From MDC: https://developer.mozilla.org/en/Core_JavaScript_1.5_Guide/Functions#escape_and_unescape_Functions

The escape and unescape functions do not work properly for non-ASCII characters and have been deprecated. In JavaScript 1.5 and later, use encodeURI, decodeURI, encodeURIComponent, and decodeURIComponent.

So don't use escape, it's deprecated :)

just a note on your database insert.

you shouldn't use urldecode for the database insert. urlancodes has nothing to do with databases. for the insert only database-related functions should be used.
Do it somewhere else, not a the time when data being inserted to database. mysql_real_escape_string should be the very last thing applied to the data before insert. Or you broke everything (as you do at the moment)
a minor issue. it's slightly better to use mysql_real_escape_string instead of mysql_escape_string. For some odd encodings it will cover your backs.
Most terrible thing.

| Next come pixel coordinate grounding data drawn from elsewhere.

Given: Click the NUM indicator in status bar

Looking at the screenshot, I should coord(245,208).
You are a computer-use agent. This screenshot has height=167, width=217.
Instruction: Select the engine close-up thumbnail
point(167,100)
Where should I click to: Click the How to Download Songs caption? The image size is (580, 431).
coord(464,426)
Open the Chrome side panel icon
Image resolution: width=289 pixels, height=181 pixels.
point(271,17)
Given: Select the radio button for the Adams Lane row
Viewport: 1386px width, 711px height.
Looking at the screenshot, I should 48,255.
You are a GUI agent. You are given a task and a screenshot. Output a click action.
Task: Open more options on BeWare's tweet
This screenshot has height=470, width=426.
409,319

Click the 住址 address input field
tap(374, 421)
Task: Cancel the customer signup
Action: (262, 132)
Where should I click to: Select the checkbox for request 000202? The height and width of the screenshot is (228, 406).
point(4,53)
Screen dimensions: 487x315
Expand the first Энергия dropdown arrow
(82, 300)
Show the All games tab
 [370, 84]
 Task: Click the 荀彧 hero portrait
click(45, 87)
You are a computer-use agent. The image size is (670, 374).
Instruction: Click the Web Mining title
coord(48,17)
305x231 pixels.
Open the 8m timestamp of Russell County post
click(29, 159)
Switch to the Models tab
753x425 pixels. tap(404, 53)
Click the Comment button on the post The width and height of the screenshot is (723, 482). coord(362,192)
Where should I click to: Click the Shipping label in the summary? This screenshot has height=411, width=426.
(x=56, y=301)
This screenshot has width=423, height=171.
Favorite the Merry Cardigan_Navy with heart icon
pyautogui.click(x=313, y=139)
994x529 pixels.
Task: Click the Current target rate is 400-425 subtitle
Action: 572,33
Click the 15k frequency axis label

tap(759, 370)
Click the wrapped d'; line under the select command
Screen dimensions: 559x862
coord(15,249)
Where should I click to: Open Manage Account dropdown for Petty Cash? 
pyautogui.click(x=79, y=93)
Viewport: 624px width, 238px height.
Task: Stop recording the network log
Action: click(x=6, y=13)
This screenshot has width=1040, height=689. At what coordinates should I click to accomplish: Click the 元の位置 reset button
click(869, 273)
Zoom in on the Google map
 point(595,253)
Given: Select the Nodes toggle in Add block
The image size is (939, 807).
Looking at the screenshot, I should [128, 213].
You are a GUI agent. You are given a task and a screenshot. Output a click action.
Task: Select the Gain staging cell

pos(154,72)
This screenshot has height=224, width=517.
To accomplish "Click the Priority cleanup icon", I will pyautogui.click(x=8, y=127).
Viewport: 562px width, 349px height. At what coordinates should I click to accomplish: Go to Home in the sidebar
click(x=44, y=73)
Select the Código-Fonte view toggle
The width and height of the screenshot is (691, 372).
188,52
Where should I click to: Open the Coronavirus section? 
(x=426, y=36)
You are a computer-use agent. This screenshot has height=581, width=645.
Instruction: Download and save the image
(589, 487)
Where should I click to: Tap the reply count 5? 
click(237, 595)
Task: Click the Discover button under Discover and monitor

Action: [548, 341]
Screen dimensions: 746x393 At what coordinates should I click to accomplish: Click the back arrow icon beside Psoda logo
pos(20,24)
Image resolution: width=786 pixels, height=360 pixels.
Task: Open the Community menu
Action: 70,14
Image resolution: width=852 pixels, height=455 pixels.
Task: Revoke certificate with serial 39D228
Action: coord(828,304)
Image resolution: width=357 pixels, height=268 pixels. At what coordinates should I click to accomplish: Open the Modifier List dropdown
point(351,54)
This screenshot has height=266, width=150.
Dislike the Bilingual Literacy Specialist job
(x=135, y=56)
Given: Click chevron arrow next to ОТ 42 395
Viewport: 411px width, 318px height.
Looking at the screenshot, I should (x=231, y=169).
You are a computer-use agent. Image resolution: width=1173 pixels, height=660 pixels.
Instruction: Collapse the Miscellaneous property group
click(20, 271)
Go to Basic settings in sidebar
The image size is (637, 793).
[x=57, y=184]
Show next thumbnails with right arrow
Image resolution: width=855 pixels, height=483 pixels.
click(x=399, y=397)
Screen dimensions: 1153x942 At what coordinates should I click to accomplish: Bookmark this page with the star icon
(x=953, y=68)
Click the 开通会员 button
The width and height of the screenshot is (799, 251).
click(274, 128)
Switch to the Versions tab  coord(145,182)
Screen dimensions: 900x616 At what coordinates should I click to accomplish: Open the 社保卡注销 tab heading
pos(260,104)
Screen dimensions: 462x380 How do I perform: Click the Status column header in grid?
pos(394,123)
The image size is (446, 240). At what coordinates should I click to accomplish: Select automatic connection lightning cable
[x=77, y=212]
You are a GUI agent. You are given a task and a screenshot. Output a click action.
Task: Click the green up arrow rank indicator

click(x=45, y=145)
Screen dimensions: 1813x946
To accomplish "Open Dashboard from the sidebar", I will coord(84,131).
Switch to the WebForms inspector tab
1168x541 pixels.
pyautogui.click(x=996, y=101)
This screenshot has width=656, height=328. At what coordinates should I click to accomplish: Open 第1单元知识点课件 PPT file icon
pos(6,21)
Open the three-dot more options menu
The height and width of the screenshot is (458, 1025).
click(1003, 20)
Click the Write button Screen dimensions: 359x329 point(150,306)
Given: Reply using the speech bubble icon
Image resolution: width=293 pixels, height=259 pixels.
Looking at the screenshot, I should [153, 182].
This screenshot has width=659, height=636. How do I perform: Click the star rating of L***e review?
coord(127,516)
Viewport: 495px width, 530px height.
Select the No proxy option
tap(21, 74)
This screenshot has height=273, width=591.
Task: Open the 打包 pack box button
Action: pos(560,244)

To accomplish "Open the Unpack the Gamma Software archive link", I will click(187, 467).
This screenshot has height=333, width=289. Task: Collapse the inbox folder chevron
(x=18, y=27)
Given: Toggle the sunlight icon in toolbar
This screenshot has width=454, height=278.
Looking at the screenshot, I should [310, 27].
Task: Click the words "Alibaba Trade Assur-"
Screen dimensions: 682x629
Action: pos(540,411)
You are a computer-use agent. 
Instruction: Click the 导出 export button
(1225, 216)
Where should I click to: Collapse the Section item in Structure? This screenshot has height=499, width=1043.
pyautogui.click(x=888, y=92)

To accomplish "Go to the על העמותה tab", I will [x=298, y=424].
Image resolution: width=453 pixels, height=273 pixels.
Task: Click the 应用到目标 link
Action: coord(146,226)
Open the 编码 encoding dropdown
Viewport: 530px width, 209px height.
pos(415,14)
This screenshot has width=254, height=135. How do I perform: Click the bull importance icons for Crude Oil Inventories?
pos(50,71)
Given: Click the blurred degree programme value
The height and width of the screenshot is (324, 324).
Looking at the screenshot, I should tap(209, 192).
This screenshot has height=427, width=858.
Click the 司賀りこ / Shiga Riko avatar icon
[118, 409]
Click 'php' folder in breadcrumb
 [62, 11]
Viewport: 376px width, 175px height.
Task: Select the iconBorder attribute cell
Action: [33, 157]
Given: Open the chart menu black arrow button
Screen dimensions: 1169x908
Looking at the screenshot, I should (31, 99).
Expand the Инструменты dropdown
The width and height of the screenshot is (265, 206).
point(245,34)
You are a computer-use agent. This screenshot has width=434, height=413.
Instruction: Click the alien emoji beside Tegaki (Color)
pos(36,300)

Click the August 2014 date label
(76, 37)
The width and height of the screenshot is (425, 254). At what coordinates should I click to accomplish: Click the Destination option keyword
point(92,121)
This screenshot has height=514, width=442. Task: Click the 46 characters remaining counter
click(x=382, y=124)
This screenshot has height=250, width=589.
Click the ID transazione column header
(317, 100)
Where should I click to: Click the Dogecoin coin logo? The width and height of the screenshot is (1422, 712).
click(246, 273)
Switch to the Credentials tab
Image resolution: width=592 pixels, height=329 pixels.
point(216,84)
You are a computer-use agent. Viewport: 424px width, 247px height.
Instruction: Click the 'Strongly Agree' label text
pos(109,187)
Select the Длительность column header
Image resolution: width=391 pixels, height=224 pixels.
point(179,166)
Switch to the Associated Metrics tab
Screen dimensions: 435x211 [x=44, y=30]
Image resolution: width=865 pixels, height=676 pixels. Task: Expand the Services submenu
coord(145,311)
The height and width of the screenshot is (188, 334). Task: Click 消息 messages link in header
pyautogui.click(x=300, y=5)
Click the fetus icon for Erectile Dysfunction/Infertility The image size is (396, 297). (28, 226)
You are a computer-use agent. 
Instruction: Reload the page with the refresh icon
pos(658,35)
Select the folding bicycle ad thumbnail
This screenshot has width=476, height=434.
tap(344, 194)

You're not sanitizing numbers. So, your code is open to sql injection attack. You have to either
- escape it the same way as strings, as you already quoting it
- or cast it to prober type, using intval() function for example
- or get rid of all escaping quoting and casting and use prepared statements to bind variables. (it will require major code changes)

Same for alias variable and, I suppose, all other dynamic queries in your site. You ought to fix it as soon as possible.

It seemed the answer lay in TinyMCE, I was mysql_real_escape_stringing the string but TinyMCE does that already for you by default, so when php was unescaping these characters, it was only escaping one instance of it, instead of all instances of it.